What you have to do: Below are records; please write out exactly the lines from the first line through the line containing "غلظت دهنده سس (570, 861)", with no pictures.

(Stored items)
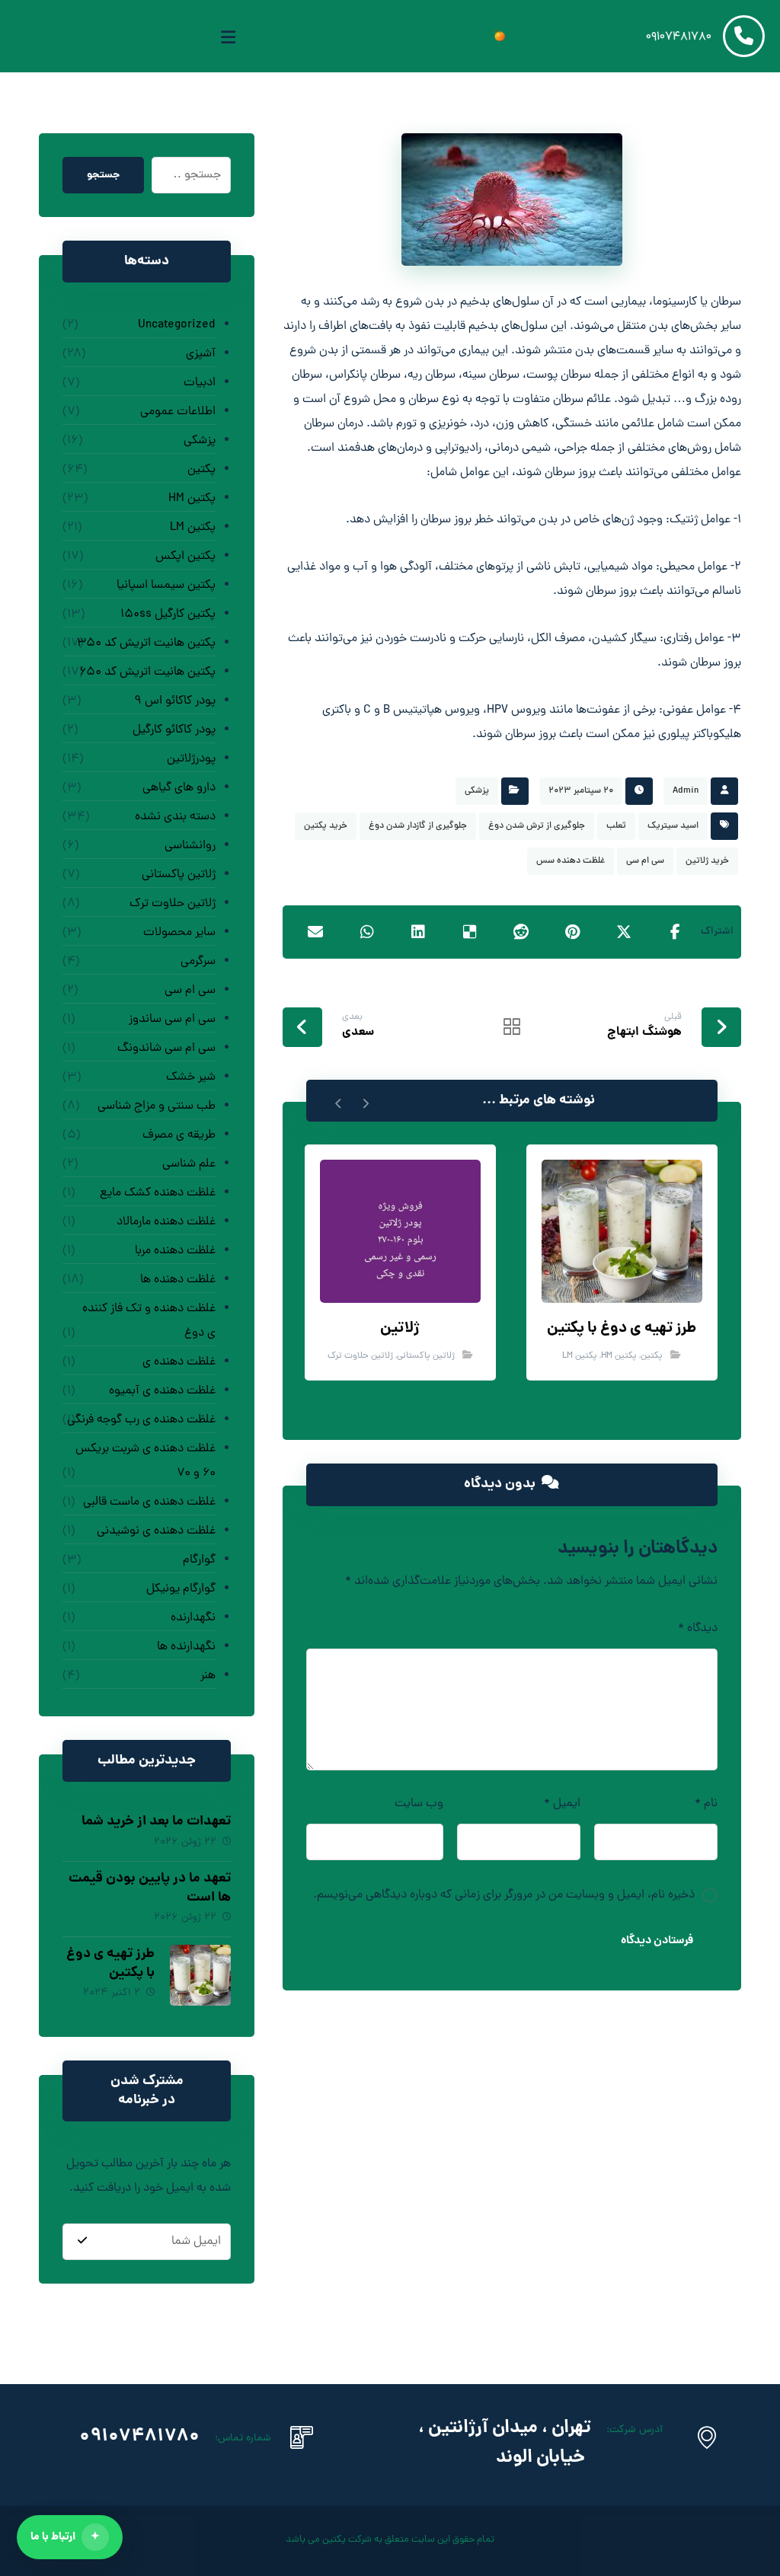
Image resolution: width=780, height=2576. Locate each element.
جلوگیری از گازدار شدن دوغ (418, 826)
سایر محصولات (179, 933)
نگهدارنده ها (186, 1647)
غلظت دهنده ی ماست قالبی (149, 1502)
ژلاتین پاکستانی (426, 1356)
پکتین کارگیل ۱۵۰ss (168, 614)
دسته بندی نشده (175, 817)
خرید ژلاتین (707, 861)
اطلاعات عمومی (178, 412)
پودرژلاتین (191, 759)
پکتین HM (619, 1356)
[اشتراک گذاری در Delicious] (469, 932)
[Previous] (365, 1101)
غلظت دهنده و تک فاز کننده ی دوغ (149, 1321)
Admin (685, 791)
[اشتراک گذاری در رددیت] (520, 932)
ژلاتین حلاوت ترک (360, 1356)
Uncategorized (177, 325)
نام (706, 1804)
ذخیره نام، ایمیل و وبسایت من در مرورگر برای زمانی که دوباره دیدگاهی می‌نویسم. (504, 1895)
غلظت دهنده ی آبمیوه (162, 1391)
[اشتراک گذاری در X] (623, 932)
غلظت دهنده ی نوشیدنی (156, 1531)
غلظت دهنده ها (178, 1280)
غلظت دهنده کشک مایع (158, 1193)
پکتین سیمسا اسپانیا (166, 585)
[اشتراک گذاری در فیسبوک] (674, 932)
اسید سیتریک (672, 826)
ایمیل (562, 1804)
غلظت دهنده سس (570, 861)
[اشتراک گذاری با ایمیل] (315, 932)
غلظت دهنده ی (179, 1362)
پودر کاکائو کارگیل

Task answer:
Image resolution: width=780, height=2576. Locate each element.
جلوگیری از گازدار شدن دوغ (418, 826)
سایر محصولات (179, 933)
نگهدارنده ها (186, 1647)
غلظت دهنده ی ماست قالبی (149, 1502)
ژلاتین پاکستانی (426, 1356)
پکتین کارگیل ۱۵۰ss (168, 614)
دسته بندی نشده (175, 817)
خرید ژلاتین (707, 861)
اطلاعات عمومی (178, 412)
پودرژلاتین (191, 759)
پکتین HM (619, 1356)
[اشتراک گذاری در Delicious] (469, 932)
[Previous] (365, 1101)
غلظت دهنده و تک فاز کننده ی دوغ (149, 1321)
Admin (685, 791)
[اشتراک گذاری در رددیت] (520, 932)
ژلاتین حلاوت ترک (360, 1356)
Uncategorized (177, 325)
نام (706, 1804)
ذخیره نام، ایمیل و وبسایت من در مرورگر برای زمانی که دوباره دیدگاهی می‌نویسم. (504, 1895)
غلظت دهنده ی آبمیوه (162, 1391)
[اشتراک گذاری در X] (623, 932)
غلظت دهنده ی نوشیدنی (156, 1531)
غلظت دهنده ها (178, 1280)
غلظت دهنده کشک مایع (158, 1193)
پکتین سیمسا اسپانیا (166, 585)
[اشتراک گذاری در فیسبوک] (674, 932)
اسید سیتریک (672, 826)
ایمیل (562, 1804)
غلظت دهنده سس (570, 861)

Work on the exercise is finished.